Thus did Hastert institute a culture of brute power in the House divorced from both rules and tradition, not to mention consistency. As term limits on the Speaker were dropped, Hastert himself used the excuse of term limits to force out independent-minded Joel Hefley as chairman of the House's ethics committee. (Even Hastert's reading of the ethics term limit rule was tendentious: Hefley's stint as chairman had lasted only four years, not the prescribed limit of six.) Yet at the very same time he was citing term limits to force out Hefley, Hastert waived term limits to keep the slavish David Dreier as chairman of the House Rules Committee two years longer than the rules ordinarily allow.

All of this is only background, mind you, to explain just how long, and how pervasively, Hastert has exhibited the arrogance of power that leaves him clueless both as to ethical concerns and as to the political damage such arrogance can cause to his own party. The House GOP's hubristic culture, the culture that makes its members feel immune to expected mores and to any blowback from a disgusted public -- the culture that, even after the Abramoff and DeLay scandals, makes them unwilling to pass serious reforms on ethics, lobbyist disclosure, and earmarks -- is what has led the House overall into even-worse poll ratings than the stupendously low scores President George W. Bush has been receiving in recent months.

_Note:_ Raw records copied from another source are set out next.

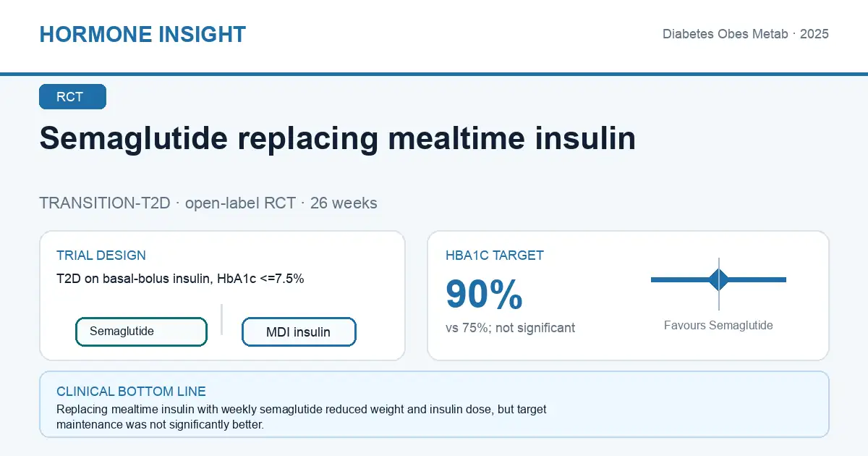Click the T2D basal-bolus inclusion criteria text

pyautogui.click(x=180, y=279)
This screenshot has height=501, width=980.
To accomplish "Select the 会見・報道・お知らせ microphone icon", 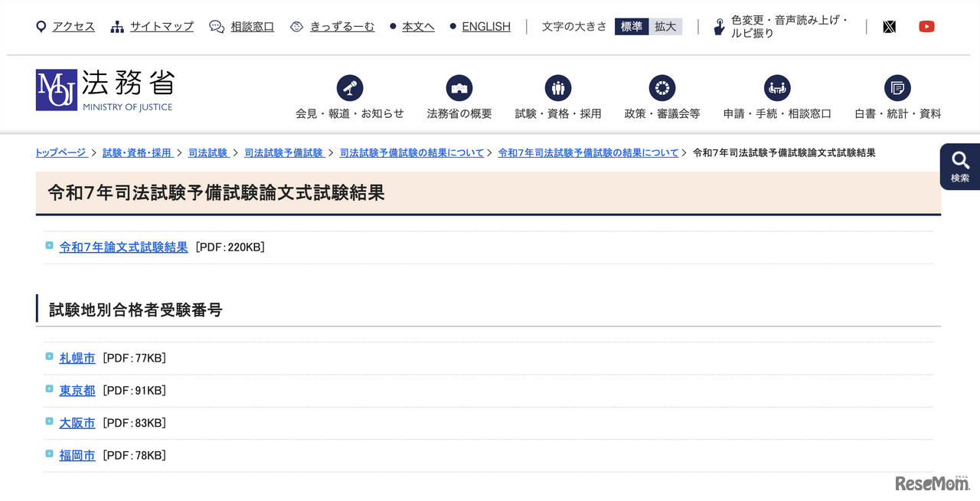I will pyautogui.click(x=350, y=87).
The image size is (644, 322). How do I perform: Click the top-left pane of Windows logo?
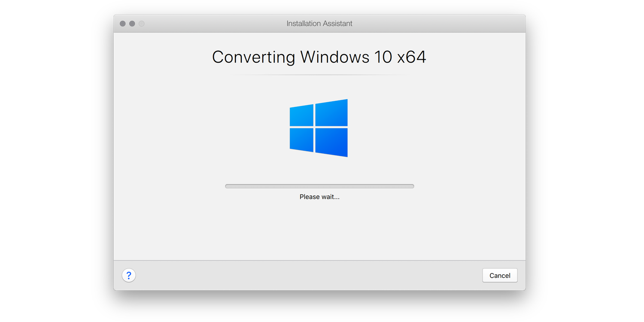point(302,115)
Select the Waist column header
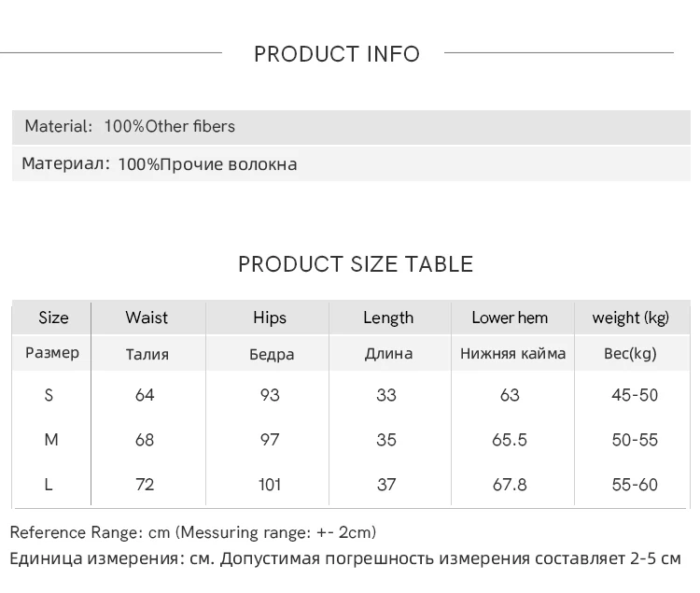 pyautogui.click(x=147, y=318)
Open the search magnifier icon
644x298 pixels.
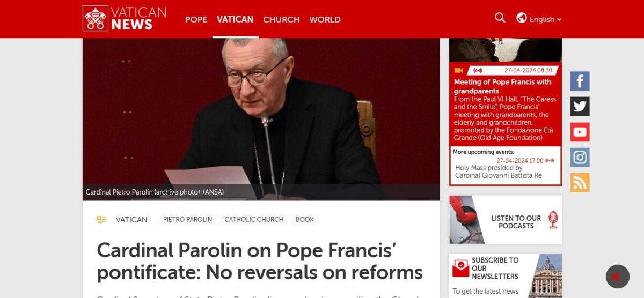click(x=500, y=18)

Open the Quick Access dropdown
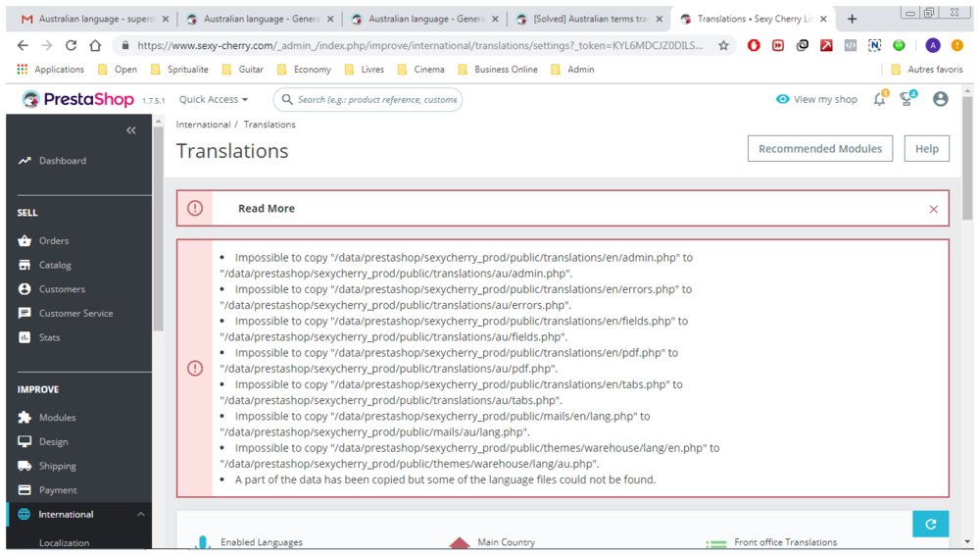213,99
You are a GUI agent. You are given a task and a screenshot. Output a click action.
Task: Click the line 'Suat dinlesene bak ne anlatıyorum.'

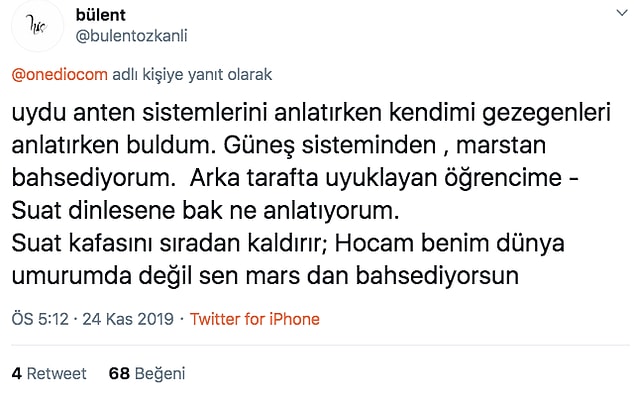click(x=205, y=211)
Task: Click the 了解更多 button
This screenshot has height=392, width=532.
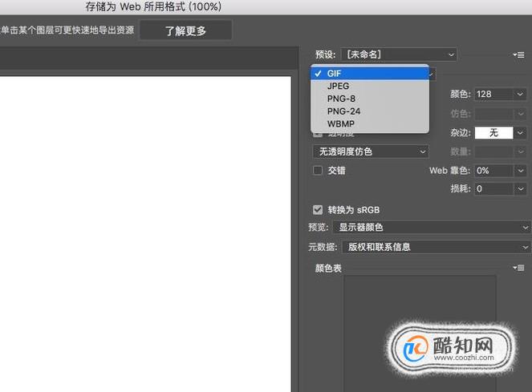Action: coord(185,30)
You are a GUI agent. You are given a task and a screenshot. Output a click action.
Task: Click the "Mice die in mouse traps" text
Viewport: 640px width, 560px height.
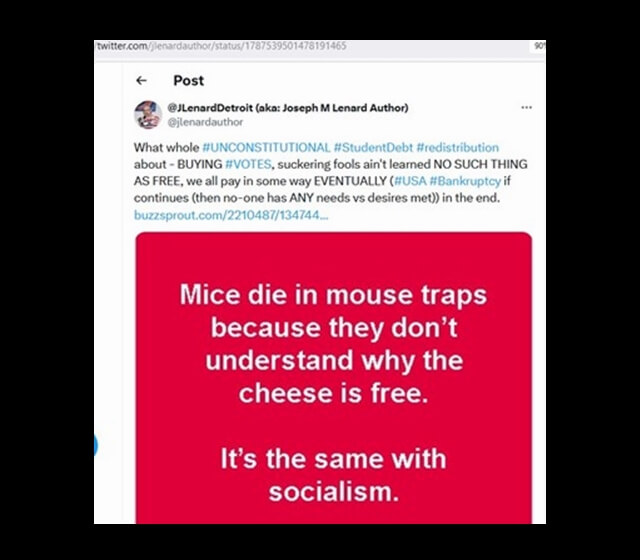click(x=333, y=295)
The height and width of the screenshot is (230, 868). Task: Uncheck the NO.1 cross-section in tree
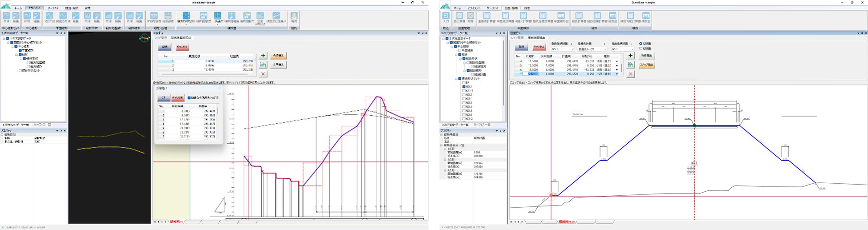pyautogui.click(x=464, y=87)
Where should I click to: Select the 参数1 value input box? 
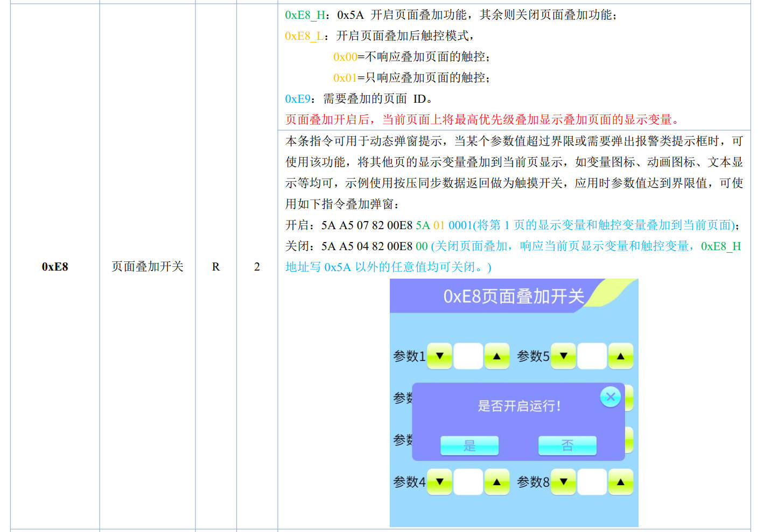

Now comes Speaker Hastert, at the very first moment where House Republicans can push back against an image of corruption, to step all over both the law and especially the politics in order to assert a highly dubious congressional privilege. As if Congress doesn't already look privileged enough.

READERS WILL BY NOW, OF COURSE, be familiar with the crazily loud and intemperate complaints shouted by Hastert about the FBI's duly warranted search of Rep. Jefferson's office. Legal opinion is somewhat fractured on the constitutional issues involved, but the dozens of both conservative and liberal experts who have pronounced the search perfectly valid does indicate, at the very least, that Hastert's assertion of legal privilege from such searches is far from a slam-dunk. All of which makes the intemperate tone of his complaints all the more objectionable: The more dubious the legal case, the more circumspect should be its embrace by a political leader.

Worse still, of course (in the short term, at least), is the nature of Hastert's political blunder. In the face of a general public already fed up with congressional malfeasance and self-absorption, the very last thing the Speaker should do is to sound as if Congress is above the law.

Sen. John Warner was entirely right, in contradistinction to Hastert, when he said that "Congress should not set itself apart from citizens. We should be treated alike when it comes to criminal codes." That bit of wisdom should be familiar to Hastert and others who signed the Republican Contract with America in 1994: As has been widely noted, one of the most popular, applause-generating parts of the Contract was its pledge to, "FIRST, require all laws that apply to the rest of the country also apply equally to the Congress."

The inviolability of one's own office space against a duly and carefully executed search warrant is far from being a law generally applicable to the "rest of the country."

If Hastert's outburst against the Jefferson search were an isolated incident, a rare lapse in judgment, it certainly would be forgivable. Because, however, it is part of a consistent pattern of abuses of ethical norms or of simple fairness, and because Hastert's own compromised image is helping drag down his whole party's electoral prospects for November, this Speaker should silence himself politically.

As Republicans realized way back when they first took the majority in Congress, eight years is long enough for any Speaker to become the source of horrible static -- and to be replaced, forthwith.